On the main stage, Woodstock ’99 has officially begun. Looking up at the bright orange blimp hovering over my head, I wonder whether its message—fried dough—might be some kind of key to the deeper meaning of this event. If the original Woodstock was about peace, love, music, and making a good movie instead of a bad one, Woodstock ’99 is about feeling the grease soak through the paper and onto your fingers. But the message of Woodstock ’99 went something like this: rock and roll is a moment of instant and lasting communion between the generations, a source of half-remembered trivia like the name of John Lennon’s first wife drifting through the pot-clouded haze of carpeted rec rooms with “When the Levee Breaks” by Led Zeppelin cranking through monster quadraphonic speakers as you make it for the second or third time with your high school girlfriend on the orange shag rug. In the heat and the dust, the past and the present are one.

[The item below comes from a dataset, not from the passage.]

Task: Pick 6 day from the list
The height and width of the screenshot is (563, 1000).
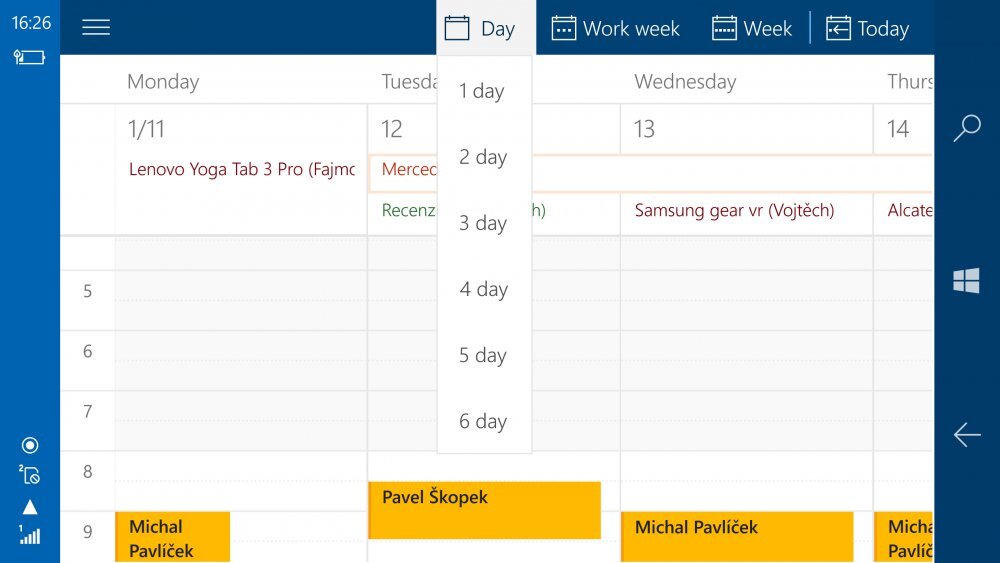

As I walk through the artists’ trailer park, I realize that Woodstock ’99 is a perfect microcosm of the greater world beyond. Rock stars are wealthy, privileged people who live just like other wealthy, privileged people do, in places where the streets are quiet and safe, protected by gates and uniformed security guards from the danger, filth, and darkness of a world where everyone wants to be rich and famous and loved. They have come to Woodstock ’99 because it’s the biggest concert event of the summer, a place where they will be loved by two hundred thousand people. Instead, they find themselves penned up in a gated community of people like themselves, cut off from wherever it was they came from.
On the last night, those hundreds of thousands of people start bonfires, the crowd ripping down sections of the media tower to feed the flames. The scene around me will be described in newspapers the next morning as a riot. Yet what is happening now feels oddly light. The real riot happened over the last three days, not as a single, chaotic, explosive event but as a slow-motion disintegration of the bonds that might hold so many people together. What happened isn’t really that hard to describe. The crowd endured the heat, and the sewage, and the trash, and the drugs until all that was left was the feeling of standing in a tired, dirty crowd of people at the end of the day and knowing that you are alone.
What I think now is that safety is an illusion that we use to cover up some larger absence in our lives. The real causes of the Woodstock riot, if that’s what it was, are larger than personal irresponsibility, or bad music, or poor planning, or greed. The riot is a footnote to a larger story. Thirty years ago something vital and lasting—an idea of the good life and how to live it, what marriage meant, what to eat, what family and community were for, and of who was supposed to take care of the kids when the parents both work—broke apart, and now, thirty years later, that sense of connection, of some overarching narrative frame for our lives, still hasn’t been repaired or replaced.